A Breadsmith cinnamon roll sits next to the bike sprocket beer top opener on the kitchen shelf. No, I didn’t drink beer with cinnamon rolls. But I might have to try that.
By Christopher Cudworth
When Monday rolls around much of the working world will run a gauntlet of food temptations. All sorts of weekend goodies show up in the morning cafeteria to tempt us in layers of delights even Dante’s Inferno cannot match in their debauchery. There may be cookies someone kindly brought to work and a bag of greasy donuts sitting there like circles of oozy sin. Cream-filled. Sugar coated. Frosted. Sprinkles.
But no more greater desecration of dietary discipline exists than the cinnamon roll.
The name sounds so innocent. Cinnamon roll. And there they sit there all spirally and delicious looking. Cinnamon oozing round the middle. Daring you to eat them.
Working it off. Not.
You may have come off a weekend where you rode 35 miles on Saturday in the cold and semi-rain. Followed by a Sunday run of 6 miles in which your tired legs begged you to stop. But you kept going. All in all, it was a good combo.
Yet you only lost a pound, when you were hoping for 3. Kept your chocolate intake to a minimum even though you had a headache as a result. Stayed away from chips and beer. Tried to savor the tired feeling on Sunday night, but almost gave into the Sunday binge that kills so many weekend warriors.
Rolling in the dough. Might as well.
Then Monday comes and you fire yourself up for work knowing you’ve done your best to use the training time well over the weekend.
Then there it sits at work. A tray of cinnamon rolls. You might as well go roll in the dough. It’s going to stick to you anyway. Like a carbo tar baby. The tarsnake of dietary joys and weaknesses. Yin and yang. A spiral of cinnamon signals your doom.
Rich in carbohydrates, fat and sugar. Cinnamon rolls are essentially a heart attack waiting to happen. Because it’s not just the fat you eat that clogs your heart. It’s the carbs you don’t burn off that turn into fat that clogs your heart. It’s a wicked little secret, only recently confessed, it seems, by the athletic world in general. For such a long time carbs were considered fuel, and fuel alone. Now they fuel fear of putting on the wrong kind of weight. No muscle. Just carb-based fat.
So many have gone before you
Yet you grab the cinnamon roll because just one can’t hurt you, right? You’ve eaten so many before.
In our high school cafeteria there were cinnamon rolls served every day. Yet not everyone knew about them, it seemed.

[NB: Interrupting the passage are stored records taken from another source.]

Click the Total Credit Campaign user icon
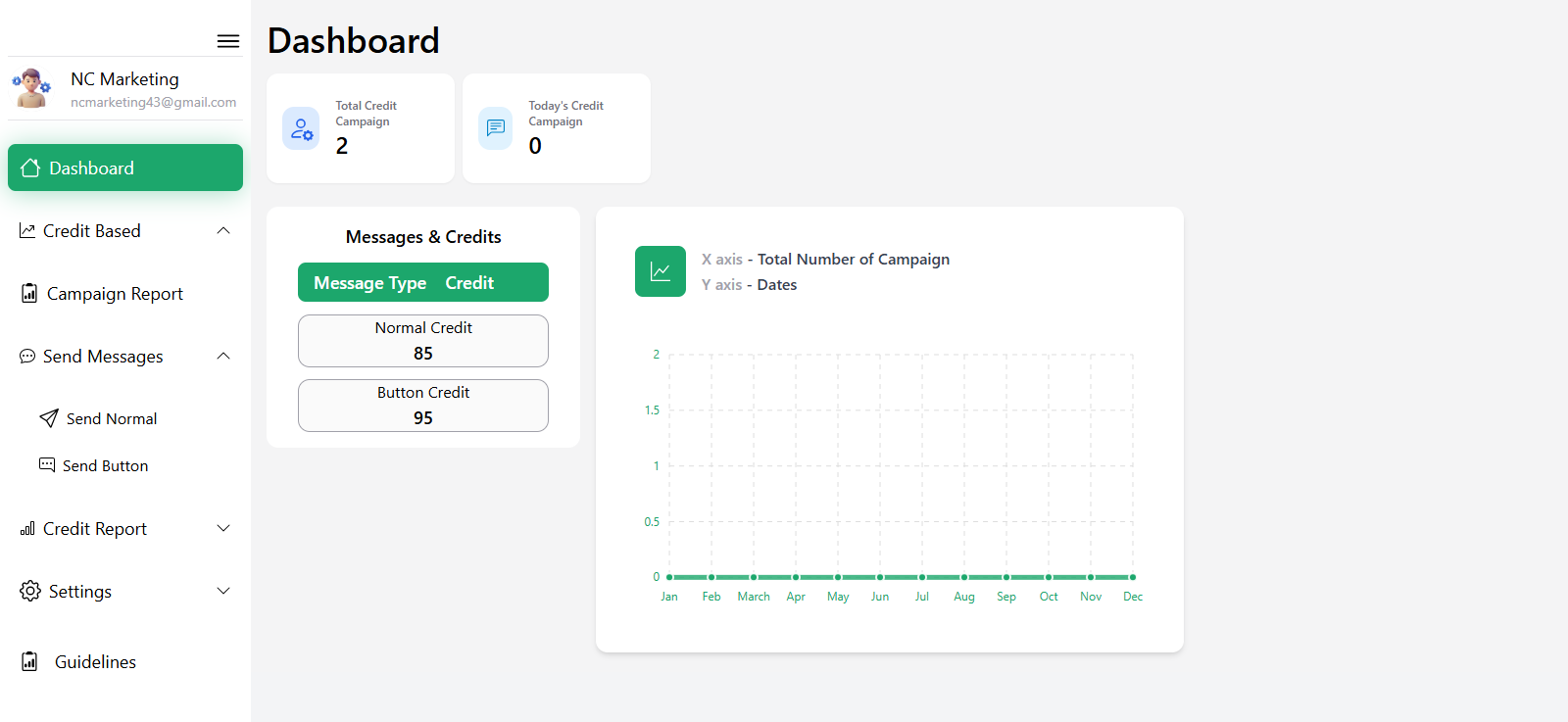click(x=301, y=128)
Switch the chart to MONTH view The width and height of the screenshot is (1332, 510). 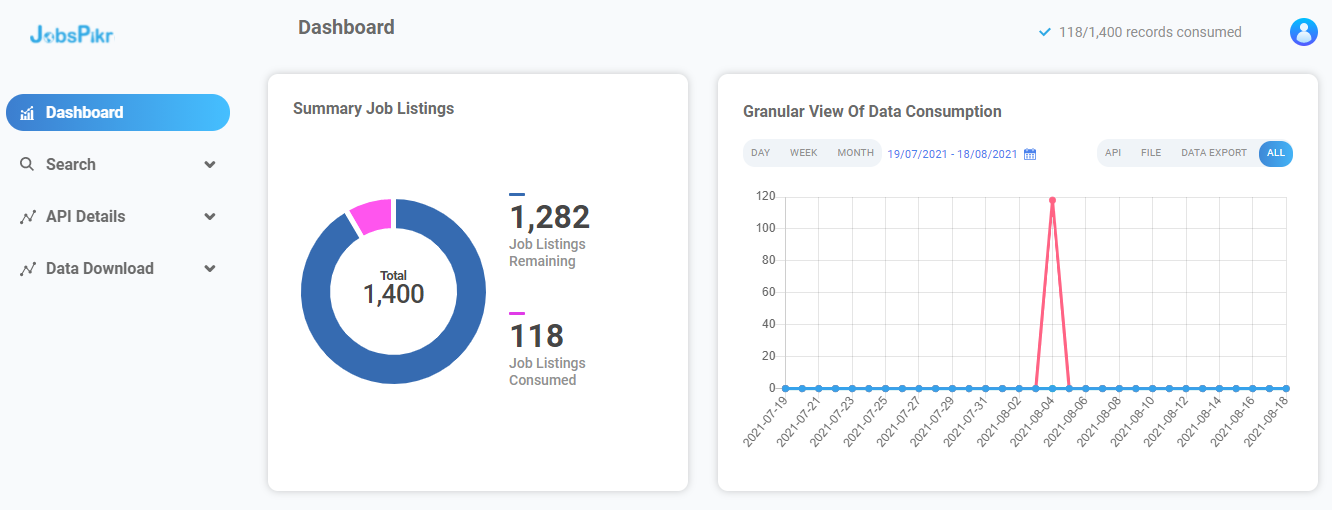[x=855, y=153]
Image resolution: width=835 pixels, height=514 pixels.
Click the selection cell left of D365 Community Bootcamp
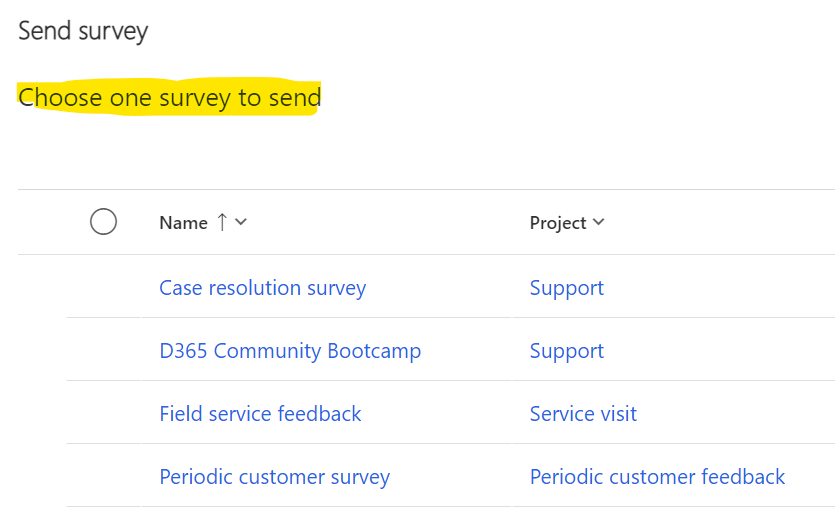[103, 351]
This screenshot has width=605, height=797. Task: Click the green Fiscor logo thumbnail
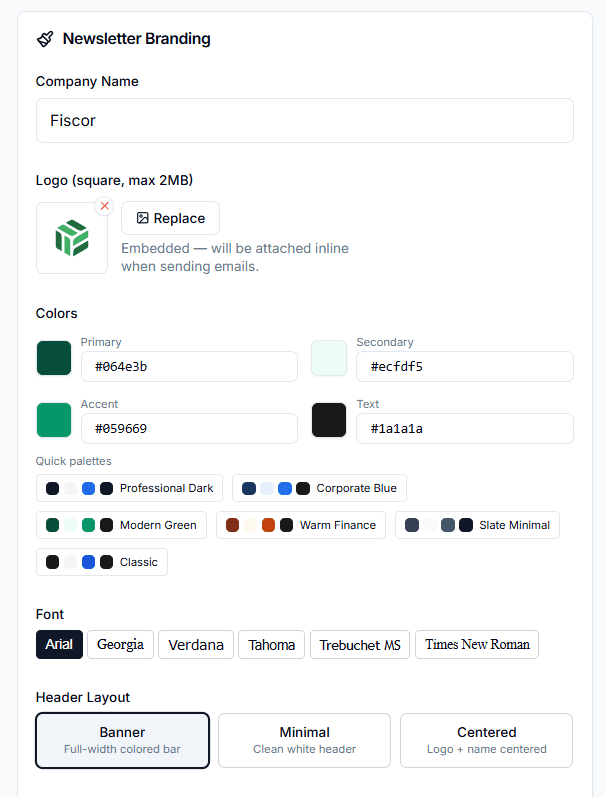coord(72,238)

You had to ask for them at the counter. They cost $.50 each. That was all. And they were so good.
In those days every carb counted on a body that was so thin, 6’1”, 128 lbs that to not eat meant a poor workout. So I’d eat cinnamon rolls with savory relish. And never put on a pound.
Ronnies Rolls
Then in college in Decorah, Iowa, there was this place called Ruby’s, a breakfast joint where farmers came to hog down pancakes, eggs and sausage. And cinnamon rolls. Big, frosting-covered cinnamon rolls. Holy crap were they good. Ronnie’s Rolls.
And just yesterday my wife and I needed an outing and drove to Breadsmith, a carbohydrate-based bakery in St. Charles, Illinois. And there, sitting like kernels of frosted lust, were rows and rows of cinnamon rolls.
But I only ate half of one this morning at breakfast. What discipline.
During my 3-mile run at a slow pace this afternoon, it dawned on me that my pace and distance were not enough to account for the calories ingested in that cinnamon roll. I was breaking even at best. But falling behind in terms of cinnamon discipline.
God may forgive us such sins. But our bodies don’t. Not really. It will take a 50-miler on the road bike next weekend to apologize. And a hard run the next day as well. Then my belly might accept my weakness for cinnamon rolls with a shake and a groan. Just please don’t do it again, my stomach and sides will say. Just not again.